米ヒップホップを追っている人であれば、2021年からSNS上で彼に関するとあるテーマが議論されていたことを知っているだろう。それは「500,000ドル(約7500万円)をもらうか、ジェイ・Zとディナーミーティング。どちらがいい?」という議論だ。多くの人がお金をもらうことを選択するなか、リアーナやカニエ・ウェストをビリオネアへと導いた凄腕ビジネスマンであるジェイ・Zから知識やアドバイスを伝授されることは7500万円以上の価値があると語る人もいた。

そのなかで、先日ジェイ・Z本人がその議論に終止符を打ったことが話題になっている。CBS Newsのインタビューに登場した彼は、「アドバイスは全て音楽に込められている」と語ったのだ。

「お金を選んだほうがいいし、その状態で俺は何を言えばいいんだ……そもそも俺のビジネスの知識などは俺の歌詞に全部込められてるし、音楽は10.99ドルで購入できるしな……俺はそんな分が悪い取引を受けろとは言えないな。500,000ドルを受け取って、家に帰ってアルバムを買ってじっくり聴くんだ……そこには全部込められてるからね!

実際に言葉を全てじっくり聴いて、言っていることを全て繋げ合わせたら、そこには全てがあるとわかるだろう。俺がラップ内で起こると言ったことは全て起こったし、俺がやりたいと言ったことも、全て実現した。そこには既に俺の人生と旅のブループリントがある」

「ヒップホップで社会を生き抜く!」第24回では、ジェイ・Zの歌詞に込められているビジネスアドバイスと、彼が実際にどのような行動を起こしてきたかを紹介したい。

チャンスは待たずに自ら創る

協力してくれる人たちはいない/誰かに餌を与えられることを座って待つな/もし建物を買えないのであれば、少しでも棚を埋めれるように貯めろ/そして自分のために使えるようになるまで貯めろ 「Entrepurenuer (2020)」

俺らはストリートに良くない金の使い方を教わった/宝石屋と協力して部外者を監視する/俺は深く考えて次のレベルに到達した/金を稼ぐ夢を実現させるために優秀な人材を採用した「Can I Live? (1996)」

ジェイ・Zは1996年に1stアルバムをリリースしたとき、26歳だった。クラック・エピデミック全盛期にニューヨークを生き抜き、ドラッグディーラーとして生活していた彼はラッパーとしてデビューする夢を持っていたが、年齢やマーケティング上の理由で売り込んだ全てのレーベルに拒否されたのだ。そこで彼は諦めずに、誰かに機会を与えられることを待つのではなく、デイモン・ダッシュとカリーム・バークとレーベル〈Rock-a-Fella Records〉を立ち上げた。彼らは自主制作でCDを焼き、車のトランクから販売することからビジネスを始めたのだ。

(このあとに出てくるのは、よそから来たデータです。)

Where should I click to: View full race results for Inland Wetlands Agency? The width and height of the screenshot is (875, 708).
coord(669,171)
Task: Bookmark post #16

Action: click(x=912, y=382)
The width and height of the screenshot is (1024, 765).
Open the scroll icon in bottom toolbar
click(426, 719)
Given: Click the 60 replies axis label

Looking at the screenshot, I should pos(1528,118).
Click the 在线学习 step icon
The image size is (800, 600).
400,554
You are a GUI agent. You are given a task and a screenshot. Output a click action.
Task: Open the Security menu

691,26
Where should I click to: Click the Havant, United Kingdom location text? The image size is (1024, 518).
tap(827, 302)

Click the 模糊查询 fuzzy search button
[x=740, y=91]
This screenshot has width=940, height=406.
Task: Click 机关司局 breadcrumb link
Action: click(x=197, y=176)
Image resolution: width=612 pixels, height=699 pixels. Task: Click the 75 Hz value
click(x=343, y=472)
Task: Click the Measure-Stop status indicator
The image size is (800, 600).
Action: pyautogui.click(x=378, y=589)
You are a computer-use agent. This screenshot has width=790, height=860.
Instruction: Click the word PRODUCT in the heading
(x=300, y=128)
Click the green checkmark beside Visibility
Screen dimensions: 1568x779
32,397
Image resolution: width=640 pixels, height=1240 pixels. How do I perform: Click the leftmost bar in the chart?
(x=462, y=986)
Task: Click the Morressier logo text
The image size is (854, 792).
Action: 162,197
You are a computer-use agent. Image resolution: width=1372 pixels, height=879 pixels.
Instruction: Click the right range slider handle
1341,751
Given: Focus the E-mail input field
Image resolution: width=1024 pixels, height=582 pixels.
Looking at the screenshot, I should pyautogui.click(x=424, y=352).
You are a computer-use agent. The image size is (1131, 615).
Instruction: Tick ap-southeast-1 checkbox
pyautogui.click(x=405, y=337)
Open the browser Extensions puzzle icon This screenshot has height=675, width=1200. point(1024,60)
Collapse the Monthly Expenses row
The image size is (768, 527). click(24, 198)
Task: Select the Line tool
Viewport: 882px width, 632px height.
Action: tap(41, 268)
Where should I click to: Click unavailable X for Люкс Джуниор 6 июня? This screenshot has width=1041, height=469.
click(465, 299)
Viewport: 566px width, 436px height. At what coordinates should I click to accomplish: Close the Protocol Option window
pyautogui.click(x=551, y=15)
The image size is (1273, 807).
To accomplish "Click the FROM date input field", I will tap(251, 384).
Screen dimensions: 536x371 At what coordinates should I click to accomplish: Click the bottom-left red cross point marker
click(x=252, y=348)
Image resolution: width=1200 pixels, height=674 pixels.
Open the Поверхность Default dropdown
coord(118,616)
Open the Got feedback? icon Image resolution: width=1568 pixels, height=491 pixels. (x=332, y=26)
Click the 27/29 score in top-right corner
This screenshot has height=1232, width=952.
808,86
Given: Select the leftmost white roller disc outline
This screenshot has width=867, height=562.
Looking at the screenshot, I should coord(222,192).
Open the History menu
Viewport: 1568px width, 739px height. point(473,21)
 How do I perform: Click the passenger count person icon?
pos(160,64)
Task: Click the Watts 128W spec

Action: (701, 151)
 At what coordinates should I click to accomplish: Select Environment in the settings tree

彼らはドラッグディーラーや街の若者を雇い、プロモーション用のポスターを街中に貼っていった。ストリートで話題になった後、〈Priority Records〉と流通契約を結び、1stアルバム『Reasonable Doubt』を自主レーベルからリリースしたのだ。

彼はメジャーレーベルに拒否をされ、自主レーベルを立ち上げたことについて「俺は最初からアーティストだけではなく、CEOにもなるしかなかった。レーベルと契約しようと苦労していたが、夢を一人で達成することはあまりにも難しかった。夢を諦めるか、自分たちで派手に成功して、あいつらを見返すかの二択しかなかった」ともコメントしている。

狭く深いスタートから広く浅い拡大へ

お前がゲットーに行かなくても、俺の歌詞からその環境を理解することができる/抜け出せなくて憤りを感じている若者から発砲された流れ弾から隠れる経験をせずともな/さっき気分が悪くなるレビュー記事を読んだ/何も持っていないサグや若者たちが共感する音楽にお前らがレーティングをつけることなんてできない/俺の音楽は彼らの道を開くための希望になっている、お前らのためじゃない「Renegade (2001)」

2001年の「Renegade」は彼の音楽やヴィジョンを理解できない批評家に対して書かれた曲だが、初期の彼の音楽が誰に向けて書かれたものかが理解できる内容となっている。ドラッグディーラーや街の若者を雇い、ストリートで話題になることを注力した彼は、いきなりメインストリームに広まることを狙うのではなく、特定の層に深く刺さる音楽を作っていった。これは起業家としても参考になる戦略だろう。1stアルバム『Reasonable Doubt』でストリートでの経験についてラップした後、2003年の「Moment Of Clarity」にてメインストリームで売れるためにあえて“浅い”歌詞を書くようになったともラップしている。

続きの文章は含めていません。